(Dataset entries)

>>>

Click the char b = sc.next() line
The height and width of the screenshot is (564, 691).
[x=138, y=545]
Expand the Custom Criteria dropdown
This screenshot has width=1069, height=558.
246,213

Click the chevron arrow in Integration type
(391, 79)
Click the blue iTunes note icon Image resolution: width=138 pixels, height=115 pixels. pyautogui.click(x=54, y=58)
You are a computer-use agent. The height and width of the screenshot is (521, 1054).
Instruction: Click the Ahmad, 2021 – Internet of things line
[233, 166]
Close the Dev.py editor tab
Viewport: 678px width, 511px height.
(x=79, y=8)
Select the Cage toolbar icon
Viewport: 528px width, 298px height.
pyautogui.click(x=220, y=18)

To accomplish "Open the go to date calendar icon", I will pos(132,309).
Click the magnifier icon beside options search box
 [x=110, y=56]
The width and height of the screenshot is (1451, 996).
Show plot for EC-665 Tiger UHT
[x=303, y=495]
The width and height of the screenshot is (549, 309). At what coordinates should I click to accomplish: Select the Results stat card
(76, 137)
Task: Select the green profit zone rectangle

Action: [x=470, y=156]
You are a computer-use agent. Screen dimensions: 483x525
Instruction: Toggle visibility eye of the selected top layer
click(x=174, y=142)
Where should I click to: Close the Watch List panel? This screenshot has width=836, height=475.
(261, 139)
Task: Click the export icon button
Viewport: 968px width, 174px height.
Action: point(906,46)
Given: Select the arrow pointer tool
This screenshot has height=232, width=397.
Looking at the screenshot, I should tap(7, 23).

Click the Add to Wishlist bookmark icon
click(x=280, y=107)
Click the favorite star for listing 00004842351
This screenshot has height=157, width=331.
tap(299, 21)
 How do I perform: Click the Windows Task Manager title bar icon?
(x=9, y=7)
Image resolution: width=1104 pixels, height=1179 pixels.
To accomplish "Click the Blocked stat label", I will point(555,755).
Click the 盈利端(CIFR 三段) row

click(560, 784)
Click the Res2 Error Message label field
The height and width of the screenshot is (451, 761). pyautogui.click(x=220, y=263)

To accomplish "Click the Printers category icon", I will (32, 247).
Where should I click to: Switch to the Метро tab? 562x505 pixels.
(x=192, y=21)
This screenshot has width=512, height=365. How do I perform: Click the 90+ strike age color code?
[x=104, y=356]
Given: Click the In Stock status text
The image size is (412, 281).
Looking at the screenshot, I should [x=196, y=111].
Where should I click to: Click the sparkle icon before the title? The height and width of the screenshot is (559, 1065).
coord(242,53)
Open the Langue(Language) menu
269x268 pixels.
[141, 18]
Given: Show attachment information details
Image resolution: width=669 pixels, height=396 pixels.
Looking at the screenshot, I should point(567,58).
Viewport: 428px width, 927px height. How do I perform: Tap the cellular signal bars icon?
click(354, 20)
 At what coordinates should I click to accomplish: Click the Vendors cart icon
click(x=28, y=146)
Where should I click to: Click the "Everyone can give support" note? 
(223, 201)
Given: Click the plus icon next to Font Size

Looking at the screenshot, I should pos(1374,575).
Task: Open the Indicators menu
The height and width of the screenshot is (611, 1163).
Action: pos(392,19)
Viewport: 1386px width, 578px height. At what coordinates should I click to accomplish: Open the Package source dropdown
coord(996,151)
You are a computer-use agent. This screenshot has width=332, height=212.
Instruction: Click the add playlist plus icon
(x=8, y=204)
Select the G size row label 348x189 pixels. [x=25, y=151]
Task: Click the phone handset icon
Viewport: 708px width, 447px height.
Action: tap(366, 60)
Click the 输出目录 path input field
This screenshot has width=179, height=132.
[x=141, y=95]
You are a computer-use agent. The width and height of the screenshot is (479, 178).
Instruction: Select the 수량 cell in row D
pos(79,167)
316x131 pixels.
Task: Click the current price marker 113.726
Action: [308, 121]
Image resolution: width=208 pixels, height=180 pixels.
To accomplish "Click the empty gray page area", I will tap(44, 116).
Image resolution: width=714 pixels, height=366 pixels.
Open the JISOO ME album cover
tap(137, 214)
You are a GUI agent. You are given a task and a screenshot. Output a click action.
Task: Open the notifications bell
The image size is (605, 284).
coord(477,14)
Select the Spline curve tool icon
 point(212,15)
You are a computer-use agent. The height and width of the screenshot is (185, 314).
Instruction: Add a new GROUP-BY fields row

<<<

### Work instructions
Only one stretch of the entries above is wanted: the lines from the one containing "The image size is (412, 281)." through the one containing "You are a GUI". Please reproduce it exactly.

### Reply
The image size is (412, 281).
Looking at the screenshot, I should [x=196, y=111].
Where should I click to: Click the sparkle icon before the title? The height and width of the screenshot is (559, 1065).
coord(242,53)
Open the Langue(Language) menu
269x268 pixels.
[141, 18]
Given: Show attachment information details
Image resolution: width=669 pixels, height=396 pixels.
Looking at the screenshot, I should point(567,58).
Viewport: 428px width, 927px height. How do I perform: Tap the cellular signal bars icon?
click(354, 20)
 At what coordinates should I click to accomplish: Click the Vendors cart icon
click(x=28, y=146)
Where should I click to: Click the "Everyone can give support" note? 
(223, 201)
Given: Click the plus icon next to Font Size

Looking at the screenshot, I should pos(1374,575).
Task: Open the Indicators menu
The height and width of the screenshot is (611, 1163).
Action: pos(392,19)
Viewport: 1386px width, 578px height. At what coordinates should I click to accomplish: Open the Package source dropdown
coord(996,151)
You are a computer-use agent. This screenshot has width=332, height=212.
Instruction: Click the add playlist plus icon
(x=8, y=204)
Select the G size row label 348x189 pixels. [x=25, y=151]
Task: Click the phone handset icon
Viewport: 708px width, 447px height.
Action: tap(366, 60)
Click the 输出目录 path input field
This screenshot has width=179, height=132.
[x=141, y=95]
You are a computer-use agent. The width and height of the screenshot is (479, 178).
Instruction: Select the 수량 cell in row D
pos(79,167)
316x131 pixels.
Task: Click the current price marker 113.726
Action: [308, 121]
Image resolution: width=208 pixels, height=180 pixels.
To accomplish "Click the empty gray page area", I will tap(44, 116).
Image resolution: width=714 pixels, height=366 pixels.
Open the JISOO ME album cover
tap(137, 214)
You are a GUI agent. You are given a task and a screenshot. Output a click action.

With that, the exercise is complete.